Following Karen Armstrong’s strong essay on fundamentalism, writers focus on religions in particular places or distinct concepts. Authors are Marc Gopin, Gerald James Larson, Bhikhu Parekh, Huston Smith, Ian Reader, and Wendy Doniger. They examine negotiations between Jews and Muslims in Israel and Palestine, interactions between Pakistan and India over nuclear capability, issues that pose state-religion questions, the “entheogenic” quality of religious awe (see below), the Aum movement’s brief but perilous development within Japan, and five paradoxes within Hinduism.
A test of any world faith is whether it leads to compassion—whether selfishness decreases and empathy for others increases. Yet, “almost all religions contain traditions that support an inferior status for women.” (69) A basic problem as well as strength (peril and promise), then, of religious traditions and texts is their ambiguity. A given religious idea can be interpreted in such different ways; texts are open to diverse explanations. The Aum leader Asahara could easily find teachings to fit his worldview from within Buddist texts and the New Testament book of Revelation. The prevailing mindset also determines approach. A Partition or Discourse mindset—whether to resist or favor dialogue, mutual understanding, and synthesis—shapes attitudes and actions between adherents of Islam and Hinduism in India.

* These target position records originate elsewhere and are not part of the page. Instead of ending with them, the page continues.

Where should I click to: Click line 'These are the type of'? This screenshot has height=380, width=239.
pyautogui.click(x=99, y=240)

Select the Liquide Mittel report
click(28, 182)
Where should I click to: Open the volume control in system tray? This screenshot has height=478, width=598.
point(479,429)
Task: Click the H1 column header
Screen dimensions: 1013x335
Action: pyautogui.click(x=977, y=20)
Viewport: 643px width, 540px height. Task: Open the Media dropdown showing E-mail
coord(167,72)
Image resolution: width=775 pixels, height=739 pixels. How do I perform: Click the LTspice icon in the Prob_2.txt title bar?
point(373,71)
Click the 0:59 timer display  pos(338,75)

According to Armstrong, fundamentalists often begin by critiquing their own group but move beyond that to fault modern secular society. People choose new expressions of piety, one being fundamentalism, when unable to be religious as before. Or, if they are deeply fearful of being blotted out, a pent-up helplessness or hatred or intense feeling of inferiority can fuel their religious militancy. September 11 taught some in the US about how its support of repressive regimes, its thwarting of positive change for many West/Central/South Asian people, led extremists to be violent. So, also, perceived arrogance among countries with ‘approved’ nuclear power leads some Indians and Pakistanis to resent their own poverty and feeling of being inferior. They may choose to nuclearize in order to divert attention to reality or to awaken national pride.

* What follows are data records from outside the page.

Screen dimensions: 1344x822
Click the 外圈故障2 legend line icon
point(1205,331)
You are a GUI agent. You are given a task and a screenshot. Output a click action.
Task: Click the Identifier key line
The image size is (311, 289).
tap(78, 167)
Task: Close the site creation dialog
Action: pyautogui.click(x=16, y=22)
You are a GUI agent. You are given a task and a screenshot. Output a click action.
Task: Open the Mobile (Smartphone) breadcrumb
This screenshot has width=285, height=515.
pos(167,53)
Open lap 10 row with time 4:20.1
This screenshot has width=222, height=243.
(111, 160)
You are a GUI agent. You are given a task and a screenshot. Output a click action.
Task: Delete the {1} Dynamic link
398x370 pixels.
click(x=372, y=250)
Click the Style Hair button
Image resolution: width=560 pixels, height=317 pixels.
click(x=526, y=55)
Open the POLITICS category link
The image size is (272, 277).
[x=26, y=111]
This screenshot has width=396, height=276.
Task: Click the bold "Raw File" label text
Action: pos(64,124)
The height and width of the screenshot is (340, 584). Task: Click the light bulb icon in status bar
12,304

Gopin writes about peacemakers in circumstances of conflict between religions. Third parties worsen the problem if they “do not have the discipline of ‘radical empathy’ simultaneously with all sides.” (29) People of different faiths need to learn not to demonize the other. They reduce tension if they together mourn, study, help the poor, and care for the land. But biased leaders may see such cooperation as betrayal.

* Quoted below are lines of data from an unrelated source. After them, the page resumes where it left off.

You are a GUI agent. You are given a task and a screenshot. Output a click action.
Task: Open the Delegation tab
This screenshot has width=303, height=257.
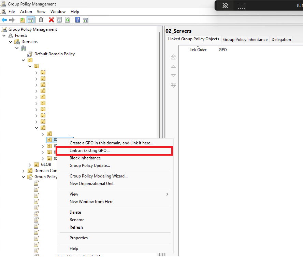point(281,40)
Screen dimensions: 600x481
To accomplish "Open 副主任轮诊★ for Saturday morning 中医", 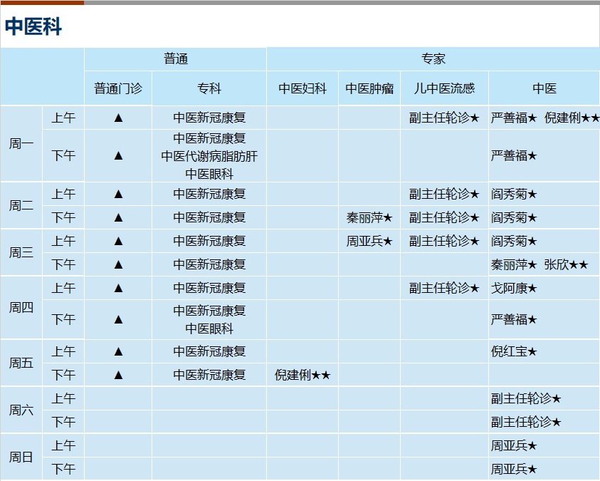I will click(526, 398).
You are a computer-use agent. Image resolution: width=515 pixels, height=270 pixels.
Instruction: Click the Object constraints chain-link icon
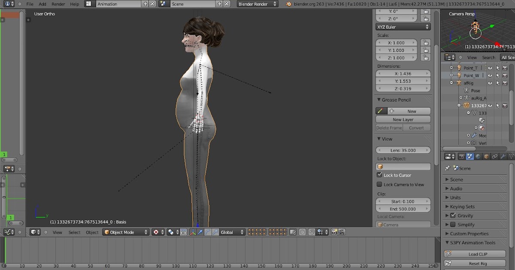click(x=495, y=156)
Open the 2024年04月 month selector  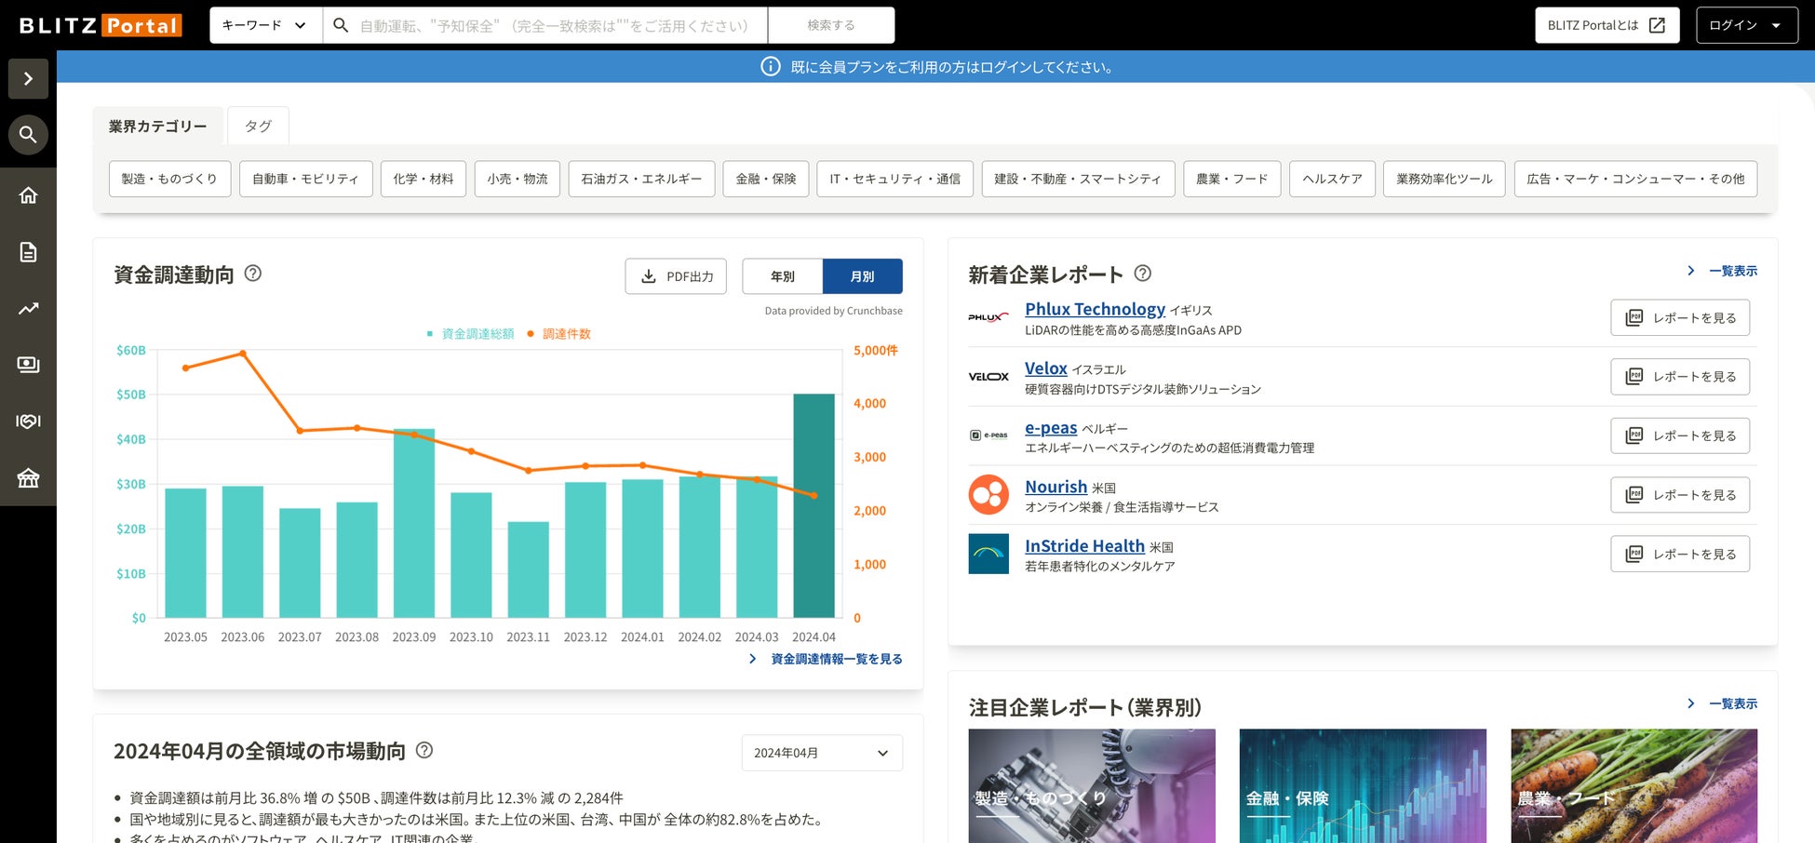[822, 753]
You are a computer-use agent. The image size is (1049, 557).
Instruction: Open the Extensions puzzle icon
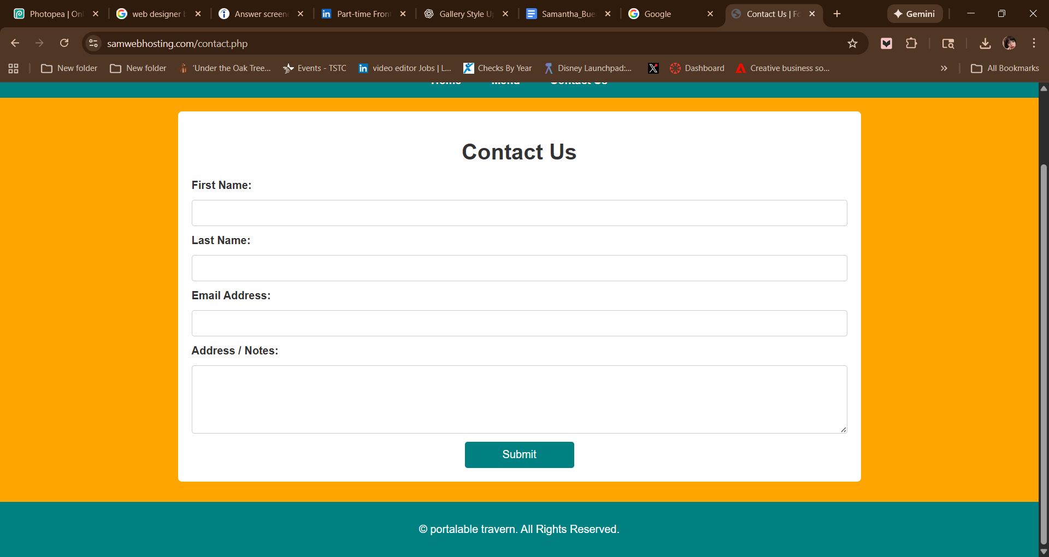[x=911, y=43]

Attitudes toward leaders add further peril as surely as promise. Intense devotion toward Asahara led to a dangerous development among Aum followers—the expectation to obey him totally. “Violence became acceptable and legitimate when ordered by the guru, and his authority became paramount and unquestioned.” (96) Between 1984, the beginning of the movement, and 1995, the year of an attack on people in a subway, the “paradox of religion” emerged. Initially intent to spiritually transform and save the world, Aum followers came to believe that only the devout, chosen few deserved to live. They killed in order to ‘save’ those doomed.
Smith discusses the paradox of awe. This central religious emotion unites two emotions—fear and fascination. He explains how entheogens—nonaddictive plants and chemicals—can prompt mystical experiences. He identifies both their perils and promises. Doniger explains paradoxes that prompt degrees of violence within Hinduism. She provides insight into ahimsa, a term for nonviolence or noninjury. It refers to “the absence of the desire to injure or kill”; it reflects a “state of mind, not a policy for behavior.” (111)
Having accepted the disparate nature of these chapters, I found them to be quite informative. The essay on state-religion questions intrigued me the least although I agree with the principle that the “state should be neither identified with nor indifferent to religion.” (62). An essay that directly addresses Christian perils and promises would enhance the book, especially if readers are primarily Christians who reflect less often on the perils of their faith. Anyone who deals with issues of conflict between religions will benefit from reading this collection. Honesty about both the perils of religion and the promises is essential.